Onto4MAT: A Swarm Shepherding Ontology for Generalised Multi-Agent Teaming
This work addresses the problem of human-swarm interaction for researchers in multi-agent systems, though it appears incremental as it builds on existing knowledge-based systems with a new ontology design.
The paper tackles the challenge of enabling effective human-swarm teaming by addressing the lack of bidirectional transparency and shared semantic understanding, proposing the Onto4MAT ontology to facilitate reasoning and achieve shared goals through a shepherding approach.

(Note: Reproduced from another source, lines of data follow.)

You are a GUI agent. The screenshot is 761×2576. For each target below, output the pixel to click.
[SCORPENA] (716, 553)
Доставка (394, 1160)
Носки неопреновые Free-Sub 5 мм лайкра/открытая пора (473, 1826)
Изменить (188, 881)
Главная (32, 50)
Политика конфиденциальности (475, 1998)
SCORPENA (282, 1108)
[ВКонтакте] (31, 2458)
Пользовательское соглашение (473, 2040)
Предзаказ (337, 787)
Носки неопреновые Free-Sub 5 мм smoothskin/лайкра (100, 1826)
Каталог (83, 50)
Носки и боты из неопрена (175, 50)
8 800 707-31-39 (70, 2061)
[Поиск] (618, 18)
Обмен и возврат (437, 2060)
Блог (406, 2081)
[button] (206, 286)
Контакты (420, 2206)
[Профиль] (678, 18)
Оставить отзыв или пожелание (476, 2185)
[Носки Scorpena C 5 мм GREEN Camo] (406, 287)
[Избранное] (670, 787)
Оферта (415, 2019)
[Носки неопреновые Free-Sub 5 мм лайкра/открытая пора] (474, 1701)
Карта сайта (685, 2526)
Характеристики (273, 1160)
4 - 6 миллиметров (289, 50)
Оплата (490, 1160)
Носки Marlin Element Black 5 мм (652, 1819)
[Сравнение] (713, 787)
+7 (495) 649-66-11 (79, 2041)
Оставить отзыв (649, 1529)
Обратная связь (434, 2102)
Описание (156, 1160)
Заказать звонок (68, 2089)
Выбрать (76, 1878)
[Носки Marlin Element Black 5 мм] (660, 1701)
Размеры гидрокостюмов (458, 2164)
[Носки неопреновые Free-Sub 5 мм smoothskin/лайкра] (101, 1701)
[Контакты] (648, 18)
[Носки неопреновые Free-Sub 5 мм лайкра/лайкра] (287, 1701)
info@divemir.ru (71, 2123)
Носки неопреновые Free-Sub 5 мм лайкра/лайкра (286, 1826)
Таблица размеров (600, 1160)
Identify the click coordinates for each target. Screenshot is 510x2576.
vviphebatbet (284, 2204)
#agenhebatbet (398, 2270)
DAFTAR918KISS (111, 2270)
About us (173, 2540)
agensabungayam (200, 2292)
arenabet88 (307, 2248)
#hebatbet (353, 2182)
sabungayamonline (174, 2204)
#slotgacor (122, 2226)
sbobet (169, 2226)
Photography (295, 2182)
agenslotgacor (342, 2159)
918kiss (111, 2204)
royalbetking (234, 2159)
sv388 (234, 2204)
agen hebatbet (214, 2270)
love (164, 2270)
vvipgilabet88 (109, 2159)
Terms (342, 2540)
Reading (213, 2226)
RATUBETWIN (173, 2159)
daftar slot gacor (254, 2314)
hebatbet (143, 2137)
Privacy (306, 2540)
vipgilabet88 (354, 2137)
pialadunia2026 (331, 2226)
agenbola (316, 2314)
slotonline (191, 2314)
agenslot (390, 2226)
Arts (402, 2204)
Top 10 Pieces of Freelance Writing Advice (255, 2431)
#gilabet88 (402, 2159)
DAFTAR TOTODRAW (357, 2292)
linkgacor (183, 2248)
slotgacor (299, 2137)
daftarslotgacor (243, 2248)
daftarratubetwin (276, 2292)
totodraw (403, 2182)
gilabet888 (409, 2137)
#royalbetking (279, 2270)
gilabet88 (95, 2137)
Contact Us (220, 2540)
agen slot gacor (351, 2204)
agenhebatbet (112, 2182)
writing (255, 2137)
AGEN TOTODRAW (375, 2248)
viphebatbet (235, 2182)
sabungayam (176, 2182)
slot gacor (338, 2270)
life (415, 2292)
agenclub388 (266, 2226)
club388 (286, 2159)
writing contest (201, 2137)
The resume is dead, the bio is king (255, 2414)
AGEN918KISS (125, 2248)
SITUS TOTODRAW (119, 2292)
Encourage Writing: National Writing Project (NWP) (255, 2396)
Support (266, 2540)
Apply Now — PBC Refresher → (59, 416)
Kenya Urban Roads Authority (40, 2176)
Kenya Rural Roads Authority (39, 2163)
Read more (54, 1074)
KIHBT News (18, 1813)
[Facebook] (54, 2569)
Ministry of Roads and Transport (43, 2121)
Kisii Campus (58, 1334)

Research in multi-agent teaming has increased substantially over recent years, with knowledge-based systems to support teaming processes typically focused on delivering functional (communicative) solutions for a team to act meaningfully in response to direction. Enabling humans to effectively interact and team with a swarm of autonomous cognitive agents is an open research challenge in Human-Swarm Teaming research, partially due to the focus on developing the enabling architectures to support these systems. Typically, bi-directional transparency and shared semantic understanding between agents has not prioritised a designed mechanism in Human-Swarm Teaming, potentially limiting how a human and a swarm team can share understanding and information\textemdash data through concepts and contexts\textemdash to achieve a goal. To address this, we provide a formal knowledge representation design that enables the swarm Artificial Intelligence to reason about its environment and system, ultimately achieving a shared goal. We propose the Ontology for Generalised Multi-Agent Teaming, Onto4MAT, to enable more effective teaming between humans and teams through the biologically-inspired approach of shepherding.